§ Your goal
In the data below, find every line with the word "search" and copy it out.

§ Source data
__________

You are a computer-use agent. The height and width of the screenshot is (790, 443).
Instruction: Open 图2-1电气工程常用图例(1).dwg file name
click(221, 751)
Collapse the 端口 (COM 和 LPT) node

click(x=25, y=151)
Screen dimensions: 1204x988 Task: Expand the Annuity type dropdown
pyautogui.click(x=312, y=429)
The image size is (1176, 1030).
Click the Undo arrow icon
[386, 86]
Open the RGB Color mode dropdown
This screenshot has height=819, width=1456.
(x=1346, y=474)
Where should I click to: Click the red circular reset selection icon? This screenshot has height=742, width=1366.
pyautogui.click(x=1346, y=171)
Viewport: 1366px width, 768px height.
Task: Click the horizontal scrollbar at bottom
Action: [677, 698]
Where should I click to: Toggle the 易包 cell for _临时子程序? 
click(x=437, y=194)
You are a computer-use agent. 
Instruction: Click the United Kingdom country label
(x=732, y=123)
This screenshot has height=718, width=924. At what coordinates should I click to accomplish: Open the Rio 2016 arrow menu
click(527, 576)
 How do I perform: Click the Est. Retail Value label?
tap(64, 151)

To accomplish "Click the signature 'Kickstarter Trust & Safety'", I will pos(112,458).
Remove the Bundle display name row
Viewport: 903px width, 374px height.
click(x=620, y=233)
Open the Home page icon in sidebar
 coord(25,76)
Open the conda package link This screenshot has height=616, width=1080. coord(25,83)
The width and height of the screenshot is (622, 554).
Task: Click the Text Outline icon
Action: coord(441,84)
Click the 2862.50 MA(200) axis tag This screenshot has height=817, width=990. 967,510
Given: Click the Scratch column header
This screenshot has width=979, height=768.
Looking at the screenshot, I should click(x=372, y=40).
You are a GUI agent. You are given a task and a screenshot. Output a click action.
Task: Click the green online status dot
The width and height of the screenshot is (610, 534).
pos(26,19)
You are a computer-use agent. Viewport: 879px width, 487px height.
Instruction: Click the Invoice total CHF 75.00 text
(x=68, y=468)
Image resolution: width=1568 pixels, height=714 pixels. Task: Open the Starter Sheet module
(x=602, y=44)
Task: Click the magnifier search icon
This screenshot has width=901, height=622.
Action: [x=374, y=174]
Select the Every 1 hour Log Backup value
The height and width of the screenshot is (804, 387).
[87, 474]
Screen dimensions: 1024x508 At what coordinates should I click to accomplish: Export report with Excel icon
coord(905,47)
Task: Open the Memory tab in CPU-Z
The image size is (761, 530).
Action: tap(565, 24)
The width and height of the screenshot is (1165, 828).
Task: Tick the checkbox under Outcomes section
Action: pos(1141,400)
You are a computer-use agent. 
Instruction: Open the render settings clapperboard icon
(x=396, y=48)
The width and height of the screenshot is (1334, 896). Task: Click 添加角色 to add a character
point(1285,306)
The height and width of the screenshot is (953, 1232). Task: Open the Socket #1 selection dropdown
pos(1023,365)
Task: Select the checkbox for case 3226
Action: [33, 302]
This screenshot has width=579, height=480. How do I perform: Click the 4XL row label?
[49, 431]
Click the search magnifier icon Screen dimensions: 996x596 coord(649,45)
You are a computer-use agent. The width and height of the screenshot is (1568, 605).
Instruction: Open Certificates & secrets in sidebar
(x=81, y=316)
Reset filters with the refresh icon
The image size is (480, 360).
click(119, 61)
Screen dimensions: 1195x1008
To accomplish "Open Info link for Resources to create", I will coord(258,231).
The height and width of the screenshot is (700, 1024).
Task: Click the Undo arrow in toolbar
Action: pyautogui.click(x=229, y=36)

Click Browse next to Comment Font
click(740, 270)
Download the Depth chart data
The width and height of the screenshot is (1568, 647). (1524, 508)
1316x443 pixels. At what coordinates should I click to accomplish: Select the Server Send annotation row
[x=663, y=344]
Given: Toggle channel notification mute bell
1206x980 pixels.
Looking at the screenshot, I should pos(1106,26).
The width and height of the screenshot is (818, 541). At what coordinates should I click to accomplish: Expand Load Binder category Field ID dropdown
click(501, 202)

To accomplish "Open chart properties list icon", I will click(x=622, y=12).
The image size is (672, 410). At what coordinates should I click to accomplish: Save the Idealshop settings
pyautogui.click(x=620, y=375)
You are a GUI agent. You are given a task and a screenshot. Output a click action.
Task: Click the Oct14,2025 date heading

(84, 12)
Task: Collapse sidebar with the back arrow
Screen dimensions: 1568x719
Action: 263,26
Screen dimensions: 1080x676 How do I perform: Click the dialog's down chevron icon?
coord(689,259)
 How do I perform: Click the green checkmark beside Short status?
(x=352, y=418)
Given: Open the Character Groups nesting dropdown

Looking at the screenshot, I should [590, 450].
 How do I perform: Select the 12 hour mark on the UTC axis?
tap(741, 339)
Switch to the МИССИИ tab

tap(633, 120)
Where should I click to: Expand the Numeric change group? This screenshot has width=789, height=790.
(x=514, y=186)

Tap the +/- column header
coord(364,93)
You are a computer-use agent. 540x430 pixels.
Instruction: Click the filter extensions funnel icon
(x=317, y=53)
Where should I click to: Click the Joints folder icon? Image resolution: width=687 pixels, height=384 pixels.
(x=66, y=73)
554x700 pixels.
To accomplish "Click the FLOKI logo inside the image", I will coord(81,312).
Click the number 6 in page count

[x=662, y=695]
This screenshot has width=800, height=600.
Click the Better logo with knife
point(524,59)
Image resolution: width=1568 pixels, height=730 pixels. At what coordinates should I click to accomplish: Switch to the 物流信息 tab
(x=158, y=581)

__________

§ Task response
Task: Click the magnifier search icon
Click the search magnifier icon Screen dimensions: 996x596 coord(649,45)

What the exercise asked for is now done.